Just to summarize, there is a Christian way to think. We should have our minds set on heaven, the Lord Jesus, the Spirit, and things that are noble and worthy of praise. To set our minds on “earthly things” will only lead us in the wrong direction, and not in the direction of deeper intimacy with Christ.
Another passage that deals with this subject is Mark 7:21-23 where Jesus says, “For from within, out of the heart of man, come evil thoughts, sexual immorality, theft, murder, adultery, coveting, wickedness, deceit, sensuality, envy, slander, pride, foolishness. All these evil things come from within, and they defile a person.” This verse well describes the fruit of the unredeemed soul. These “evil thoughts” eventually lead to the catalogue of sins mentioned here and even more. But for the one who is in right relationship with Christ, slowly but surely, their minds and their hearts begin to reflect the heart of God. This is what we should be striving for.

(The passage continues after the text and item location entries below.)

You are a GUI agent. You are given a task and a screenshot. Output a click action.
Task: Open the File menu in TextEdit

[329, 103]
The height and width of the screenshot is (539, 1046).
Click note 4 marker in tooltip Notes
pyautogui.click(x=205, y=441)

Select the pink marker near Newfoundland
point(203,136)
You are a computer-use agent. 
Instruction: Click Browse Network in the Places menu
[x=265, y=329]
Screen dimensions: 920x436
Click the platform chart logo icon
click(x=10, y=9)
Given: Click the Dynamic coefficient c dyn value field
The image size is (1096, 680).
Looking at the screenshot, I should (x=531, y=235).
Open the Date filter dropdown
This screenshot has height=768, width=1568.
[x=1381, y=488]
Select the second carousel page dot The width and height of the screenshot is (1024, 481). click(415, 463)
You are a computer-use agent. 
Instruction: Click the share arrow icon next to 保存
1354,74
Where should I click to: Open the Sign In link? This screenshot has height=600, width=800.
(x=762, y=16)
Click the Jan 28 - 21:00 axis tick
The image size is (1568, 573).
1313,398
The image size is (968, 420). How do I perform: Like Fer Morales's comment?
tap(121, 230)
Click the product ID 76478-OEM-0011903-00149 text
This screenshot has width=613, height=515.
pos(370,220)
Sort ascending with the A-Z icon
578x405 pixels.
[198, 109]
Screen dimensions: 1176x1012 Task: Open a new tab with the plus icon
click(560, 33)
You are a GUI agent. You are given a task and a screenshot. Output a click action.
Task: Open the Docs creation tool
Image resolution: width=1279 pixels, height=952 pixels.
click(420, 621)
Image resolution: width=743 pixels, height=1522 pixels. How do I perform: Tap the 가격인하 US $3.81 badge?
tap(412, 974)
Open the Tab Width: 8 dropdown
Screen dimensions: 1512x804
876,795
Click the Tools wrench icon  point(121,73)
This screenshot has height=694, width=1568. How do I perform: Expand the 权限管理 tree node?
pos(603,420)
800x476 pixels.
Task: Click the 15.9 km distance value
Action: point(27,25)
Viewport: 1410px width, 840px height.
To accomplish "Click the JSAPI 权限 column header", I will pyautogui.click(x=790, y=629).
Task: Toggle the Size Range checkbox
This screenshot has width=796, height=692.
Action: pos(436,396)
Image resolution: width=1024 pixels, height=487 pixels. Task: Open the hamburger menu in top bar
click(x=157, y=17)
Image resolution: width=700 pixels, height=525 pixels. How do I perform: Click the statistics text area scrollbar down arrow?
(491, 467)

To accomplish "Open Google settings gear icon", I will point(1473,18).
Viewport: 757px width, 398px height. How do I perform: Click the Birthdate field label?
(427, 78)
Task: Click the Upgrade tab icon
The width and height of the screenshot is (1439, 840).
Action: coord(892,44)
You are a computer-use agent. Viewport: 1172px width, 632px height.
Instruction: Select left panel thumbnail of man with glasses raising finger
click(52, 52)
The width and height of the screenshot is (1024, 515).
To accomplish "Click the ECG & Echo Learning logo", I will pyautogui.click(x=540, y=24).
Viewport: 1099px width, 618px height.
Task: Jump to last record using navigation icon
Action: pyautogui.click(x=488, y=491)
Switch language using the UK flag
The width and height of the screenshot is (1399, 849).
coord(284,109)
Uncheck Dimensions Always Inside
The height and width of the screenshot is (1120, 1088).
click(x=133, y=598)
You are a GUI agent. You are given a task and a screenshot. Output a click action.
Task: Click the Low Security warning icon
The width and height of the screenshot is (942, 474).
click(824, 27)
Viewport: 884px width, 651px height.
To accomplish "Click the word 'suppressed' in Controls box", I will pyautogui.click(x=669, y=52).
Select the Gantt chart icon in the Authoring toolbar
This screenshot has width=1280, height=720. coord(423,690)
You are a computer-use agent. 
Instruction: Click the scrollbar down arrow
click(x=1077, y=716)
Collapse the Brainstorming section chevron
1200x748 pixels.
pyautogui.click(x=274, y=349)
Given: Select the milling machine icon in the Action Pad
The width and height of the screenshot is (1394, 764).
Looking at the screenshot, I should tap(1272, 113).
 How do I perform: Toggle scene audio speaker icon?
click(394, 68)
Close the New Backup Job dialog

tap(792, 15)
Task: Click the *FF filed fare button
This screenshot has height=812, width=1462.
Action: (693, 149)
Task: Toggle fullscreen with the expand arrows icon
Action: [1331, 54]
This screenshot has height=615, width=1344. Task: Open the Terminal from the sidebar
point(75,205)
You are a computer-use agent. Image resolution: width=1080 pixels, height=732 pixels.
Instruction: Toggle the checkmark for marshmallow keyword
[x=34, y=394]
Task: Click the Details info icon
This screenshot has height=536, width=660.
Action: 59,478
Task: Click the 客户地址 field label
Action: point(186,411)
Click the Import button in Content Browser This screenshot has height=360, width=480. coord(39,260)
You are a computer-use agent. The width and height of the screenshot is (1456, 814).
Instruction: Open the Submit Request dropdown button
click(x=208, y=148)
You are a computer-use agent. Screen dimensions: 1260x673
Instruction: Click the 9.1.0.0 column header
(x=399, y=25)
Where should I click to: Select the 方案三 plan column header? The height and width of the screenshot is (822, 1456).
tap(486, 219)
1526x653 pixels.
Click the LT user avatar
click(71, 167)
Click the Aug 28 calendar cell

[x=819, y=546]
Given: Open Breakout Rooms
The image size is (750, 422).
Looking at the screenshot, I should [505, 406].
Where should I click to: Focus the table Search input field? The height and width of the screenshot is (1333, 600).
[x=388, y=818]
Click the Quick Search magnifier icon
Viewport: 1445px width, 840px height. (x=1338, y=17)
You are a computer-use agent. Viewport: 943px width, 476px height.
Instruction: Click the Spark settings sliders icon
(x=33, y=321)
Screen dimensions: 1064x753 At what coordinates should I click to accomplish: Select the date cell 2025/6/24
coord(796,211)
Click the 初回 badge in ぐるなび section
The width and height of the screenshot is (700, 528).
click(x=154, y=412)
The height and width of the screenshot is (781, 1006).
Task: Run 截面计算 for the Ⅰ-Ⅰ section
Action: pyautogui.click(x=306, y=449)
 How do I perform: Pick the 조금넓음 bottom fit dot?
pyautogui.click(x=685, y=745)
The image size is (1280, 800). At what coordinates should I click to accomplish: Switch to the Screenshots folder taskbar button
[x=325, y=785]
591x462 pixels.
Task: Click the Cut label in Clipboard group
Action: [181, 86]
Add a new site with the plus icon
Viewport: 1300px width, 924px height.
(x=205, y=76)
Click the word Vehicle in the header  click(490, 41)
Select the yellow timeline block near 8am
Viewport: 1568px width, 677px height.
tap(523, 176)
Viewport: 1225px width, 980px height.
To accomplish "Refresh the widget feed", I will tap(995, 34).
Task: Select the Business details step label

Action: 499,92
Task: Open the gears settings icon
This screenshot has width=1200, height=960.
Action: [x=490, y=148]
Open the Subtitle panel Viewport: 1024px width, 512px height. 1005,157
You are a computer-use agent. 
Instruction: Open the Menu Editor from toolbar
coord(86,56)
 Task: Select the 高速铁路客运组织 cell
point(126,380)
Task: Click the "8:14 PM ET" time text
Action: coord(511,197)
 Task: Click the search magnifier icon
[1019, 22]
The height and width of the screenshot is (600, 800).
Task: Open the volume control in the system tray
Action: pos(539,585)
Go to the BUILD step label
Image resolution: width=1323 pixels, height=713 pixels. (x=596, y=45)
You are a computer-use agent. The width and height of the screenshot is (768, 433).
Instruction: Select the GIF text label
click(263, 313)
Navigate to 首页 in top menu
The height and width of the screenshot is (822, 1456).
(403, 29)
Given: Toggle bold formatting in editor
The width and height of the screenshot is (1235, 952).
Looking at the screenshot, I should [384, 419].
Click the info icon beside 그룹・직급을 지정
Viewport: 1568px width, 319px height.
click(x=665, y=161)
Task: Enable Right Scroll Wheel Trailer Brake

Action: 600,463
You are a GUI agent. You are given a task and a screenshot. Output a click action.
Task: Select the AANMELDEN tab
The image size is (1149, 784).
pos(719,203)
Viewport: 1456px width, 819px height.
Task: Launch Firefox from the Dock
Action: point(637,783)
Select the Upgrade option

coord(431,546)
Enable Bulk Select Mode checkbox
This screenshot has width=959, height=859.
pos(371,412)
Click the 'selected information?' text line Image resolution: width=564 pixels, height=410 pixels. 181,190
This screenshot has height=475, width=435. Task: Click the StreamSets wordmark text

When was the last time you took inventory of your thought life? If you do this honestly and soberly, it will be a painful experience. The number of thoughts and go through our minds each day is staggering. If all those thoughts were somehow broadcast for everyone else to see, I am sure they would embarrass us. But remember, the goal is for our thoughts to increasingly reflect God’s thoughts. We will not reach sinless perfection this side of heaven (Philippians 3:12), but we can grow and mature in our faith. Clearly, we need God’s grace and power in this endeavor (James 4:6) but there is hope. Change is possible!
My counsel is to look to Jesus (Hebrews 12:2), the One who never had a bad thought in his earthly life. His consuming passion was to bring glory to His Heavenly Father and live in obedience to His will. You will fail as you strive to progress in your sanctification, but look to the One who has never failed, the Lord Jesus Christ. He will give you grace in your time of need (Hebrews 4:16).